Of course, Amazon is more broadly relevant in this space as well. Amazon is of course famous for consumer ebooks and streaming video. But in the library market, although Amazon has a substantial role in distributing print books, it does not have much presence at all in ebooks. While it is difficult to imagine this acquisition shifting Amazon’s position meaningfully, the development of a broader media empire for public libraries will surely register.
A New Media Empire?
The Kanopy acquisition ultimately helps OverDrive to become a more complete media solution for libraries, confirming the hypothesis that text content is only one element of the complete solution that libraries are seeking to provide for their communities. Other providers, such as ProQuest with Alexander Street Press and SAGE with Data Planet, have already invested substantially to expand their offerings and begin to integrate them. Integrating across content types seems to be a key value add for the intermediary.

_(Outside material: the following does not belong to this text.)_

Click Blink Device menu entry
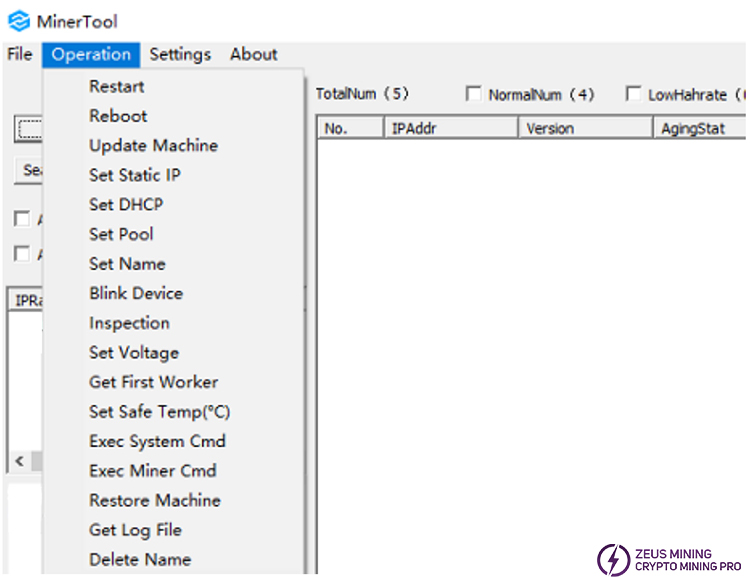 (x=135, y=294)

OverDrive’s success under such a strategy hinges on the volume and variety of content it can provide, either by building up new collections or acquiring them from others. If an acquisitions strategy is to be continued, a few possibilities stand out. In light of Clarivate’s acquisition of ProQuest, will some of ProQuest’s humanistic and public library collections and platforms become available for purchase? Is this an opportunity for Cengage to dispose of some parts of its Gale portfolio? A reorientation of intermediaries to align with specific market segments would be an interesting development.
With video, there is still considerable room to grow, especially given the relatively low uptake from scholarly publishers thus far. So, another area to watch is whether ebook providers will feel pressure to add other content types. It will be interesting to see if DPLA and its partners will expand SimplyE to take on a fuller array of the media provision needs that public libraries provide to their communities. Is there a scenario in which they might attempt to build a community-controlled film / video streaming service to provide a fuller alternative to the media empire that OverDrive is establishing?
Looking ahead, the private equity owners of OverDrive’s growing public library media empire will be looking for an exit strategy. There is a scenario for bulking up OverDrive with further assets such that it could be a viable public offering. Or, another company might be interested in owning a public library media empire outright.